O líder venezuelano anunciou de surpresa na segunda-feira que vai alterar a Constituição que o próprio Hugo Chávez elaborou em 1999 para fazer a transição para o modelo bolivariano, estabelecendo, por exemplo, o acesso universal à educação e serviços de saúde, ou criando direitos para as populações indígenas.
Maduro nunca se mostrara crítico da Constituição, não explica o que nela está errado e diz que só metade da assembleia constituinte será eleita nos municípios. A restante será nomeada pelo oficialismo.
Para a oposição não há duvidas. Diz tratar-se de mais uma tentativa de a apagar da paisagem política, adiar as eleições regionais deste ano e as presidenciais do ano seguinte.
Ninguém espera que seja Maduro a vencê-las. O oficliasmo já perdeu em quase toda a linha nas legislativas de há dois anos, quando a oposição venceu uma maioria absoluta na Assembleia Nacional e viu serem impugnadas as eleições dos três deputados indígenas que lhe dariam uma super-maioria.
Desde então, a crise económica e a contestação só se agravaram. Maduro e o Partido Socialista Unido da Venezuela parecem por estes dias tentar todas as estratégias para invalidar a oposição. Há semanas, tiveram de recuar com a decisão do Supremo que praticamente apagava o legislativo.
"Golpe fascista"
“Convoco o poder constituinte original para alcançar a paz de que a república precisa para derrotar este golpe fascista”, disse Maduro na segunda, anunciando uma subida no salário mínimo pela 15ª vez desde que é presidente, agora na ordem dos 60%, necessária para responder à alucinante inflação, que só este ano ascenderá aos 720%, de acordo com cálculos do Fundo Monetário Internacional – o governo considera o valor um segredo de Estado.
O presidente ainda não anunciara os moldes da constintuinte e o líder da aliança de partidos de oposição já mobilizava as ruas.

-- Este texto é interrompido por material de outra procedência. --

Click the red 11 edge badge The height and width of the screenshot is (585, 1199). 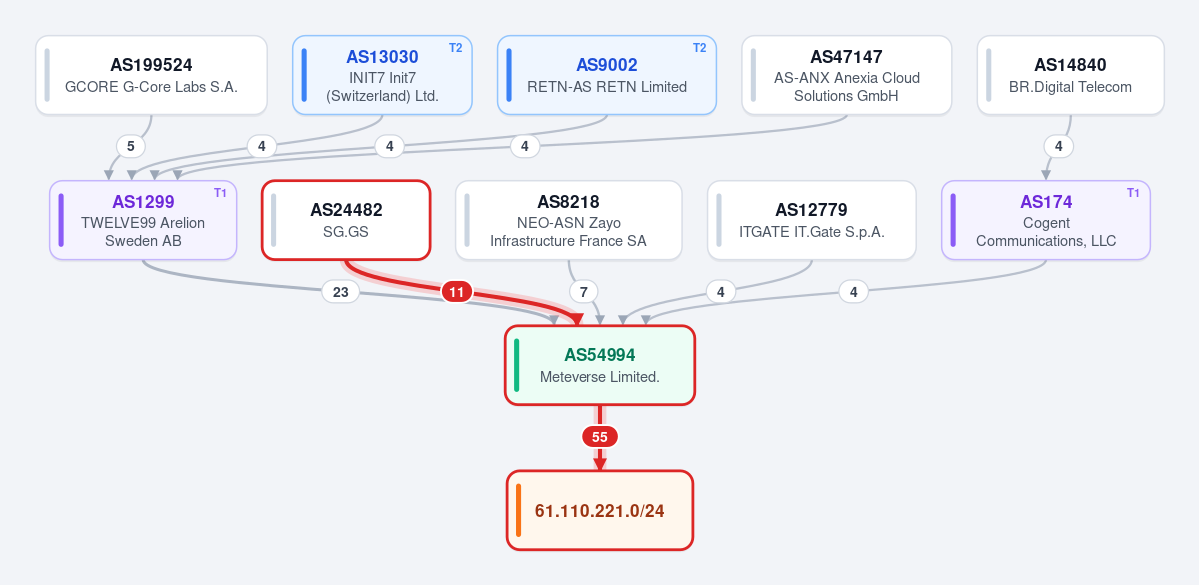coord(457,291)
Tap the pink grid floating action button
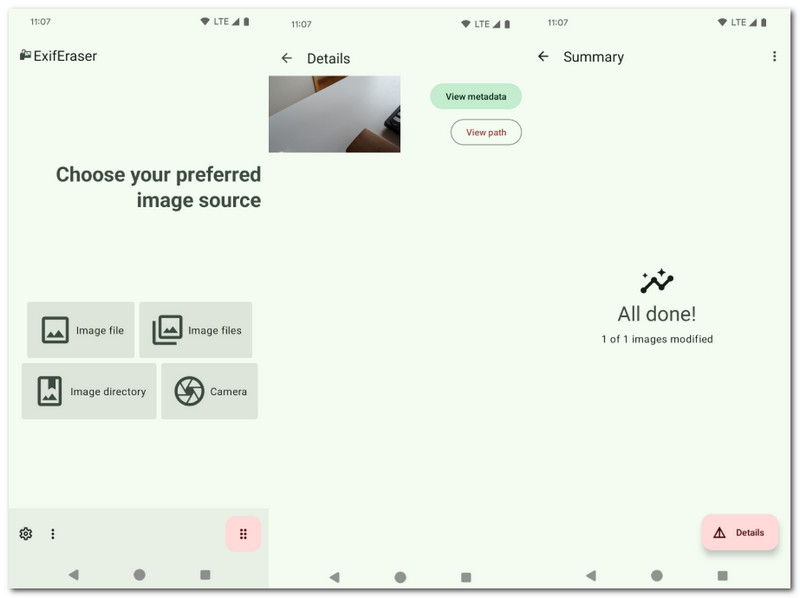Screen dimensions: 800x598 [243, 534]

“Perante a fraude constitucional da assembleia constituinte, anunciada pelo ditador, as pessoas devem ir para a rua e desobedecer a tal loucura”, escreveu Henrique Capriles, que os tribunais querem proibir de ocupar cargos públicos por entenderem que está por detrás dos protestos violentos, repetindo a estratégia utilizada para prender Leopoldo López, 2014 – só em abril morreram 29 pessoas em protestos, para os quais o presidente convocou paramilitares próximos do oficialismo.
Estradas fechadas
Se Maduro procura alcançar a paz nas ruas anulando a oposição, ela, para já, responde com renovados protestos. Esta terça-feira, ao começo do dia na Venezuela, centenas de pessoas manifestavam-se contra a proposta de alteração constitucional bloqueando os acessos a várias ruas e avenidas em Caracas e outras cidades do interior do país, segundo noticiava a agência Efe.

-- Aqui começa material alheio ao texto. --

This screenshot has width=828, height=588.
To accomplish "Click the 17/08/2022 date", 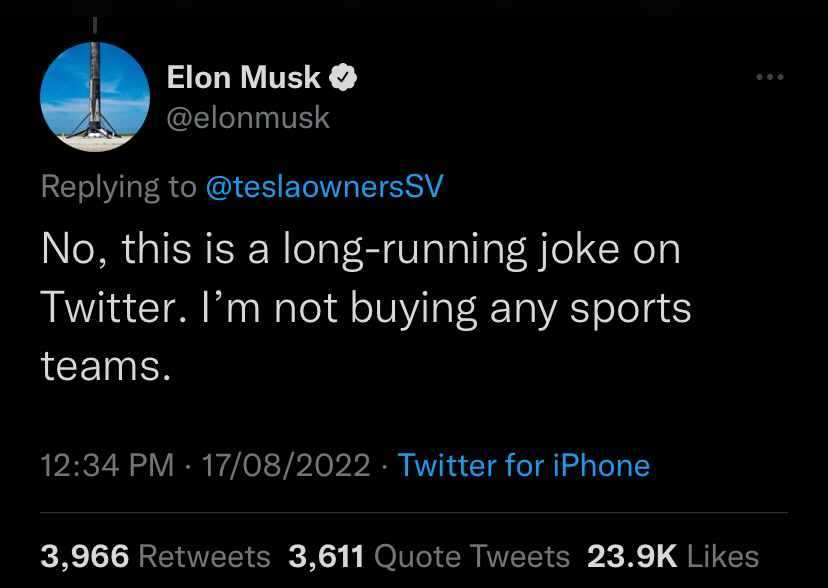I will (286, 466).
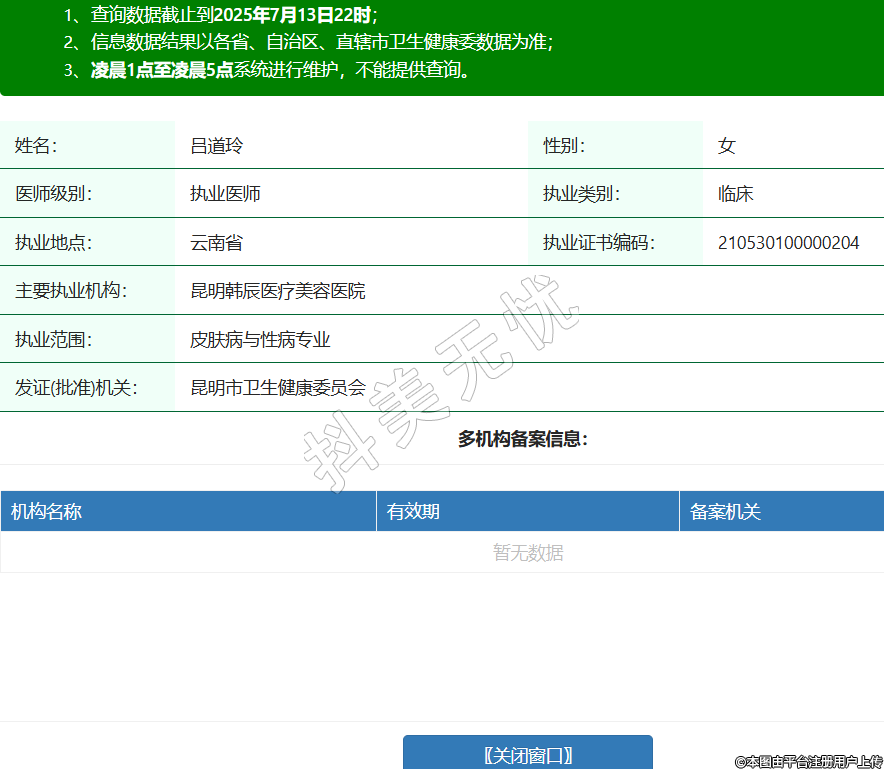
Task: Click the 执业证书编码 field label
Action: point(599,242)
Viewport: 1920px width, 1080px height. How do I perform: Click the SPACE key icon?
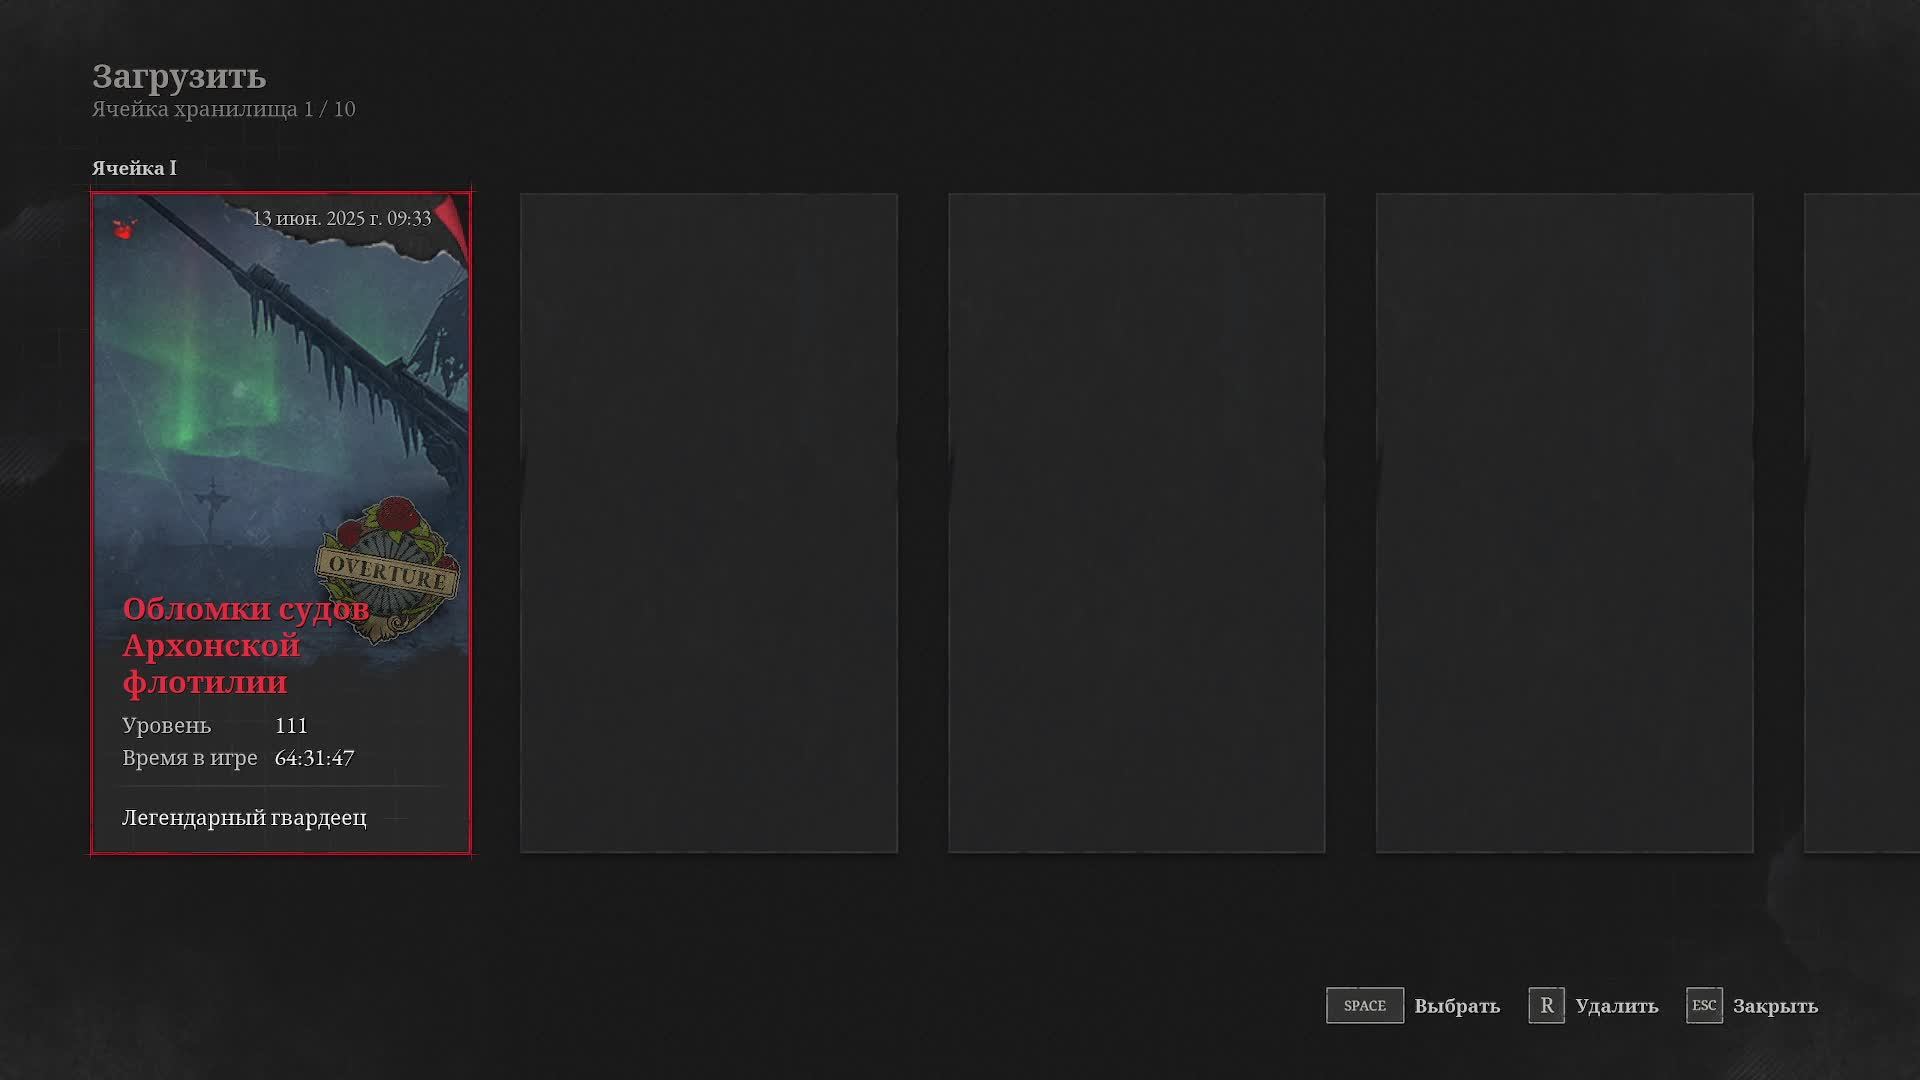[1364, 1005]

Os protestos respondem aos apelos de “trancazo” lançados na segunda-feira pela Mesa da Unidade Democrática (MUD) em que se reúnem os diferentes partidos da oposição. Freddy Guevara, vice-presidente da Assembleia Nacional, dizia esta terça à agência espanhola que as ações de protesto “superavam” as suas expectativas nas primeiras 24 horas.
O rumo para além do protesto não é evidente. Governo e oposição deixaram de dialogar e os partidos do MUD responderam com desagrado ao apelo de Francisco, este fim de semana, para se retomarem as negociações que ocorriam com ex-líderes sul-americanos e espanhóis até que as forças paramilitares convocadas por Maduro saiam das ruas e sejam libertados políticos opositores.